For 20 years, Buckingham was one of the best in the St. John’s junior and senior circuits, starting at old Wishingwell Ball Park. His career wound up with the team he’s perhaps most associated with, the Shamrocks, a team with which he won nine straight St. John’s senior league championships.

Throughout his playing days, he dabbled with umpiring, in the mid-1970s and again in the ’80s with Paul Whelan and Carl Lake.

When he retired from playing in 1990, he jumped head-first into umpiring, embarking on a career that lasted longer than his playing days.

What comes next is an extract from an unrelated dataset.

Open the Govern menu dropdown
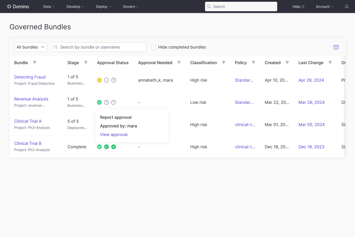The image size is (355, 237). point(130,7)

So, if Buckingham was to go into a Hall of Fame wearing the familiar baseball cap, would it be as a player or ump?

“Tough question,” he says. “That’s a tough one. I think you’d have to saw it in half. I thoroughly enjoyed playing, but I loved umpiring, too.”

He admits that being a former player “without a doubt” helped make him a better ump.

“I think the big thing was your anticipation … thinking like a ball player would,” he said. “It helps when reading situations and making adjustments.”

Buckingham was so serious about his new craft that he attended the Joe Brinkman Umpiring School in Florida on three different occasions.

“I thought on a scale of 1-10 I was a four or a five,” he said. “You get down there and you realize you’re not over a one.

“There are 68 Major League Baseball umpires, and it’s a 10-year process getting there. It’s harder getting there than playing.”

Throughout his umpiring career, Buckingham worked 19 national tournaments, and the 1999 Pan American Games in Winnipeg.

He still keeps his hand in the game as a Baseball Canada supervisor.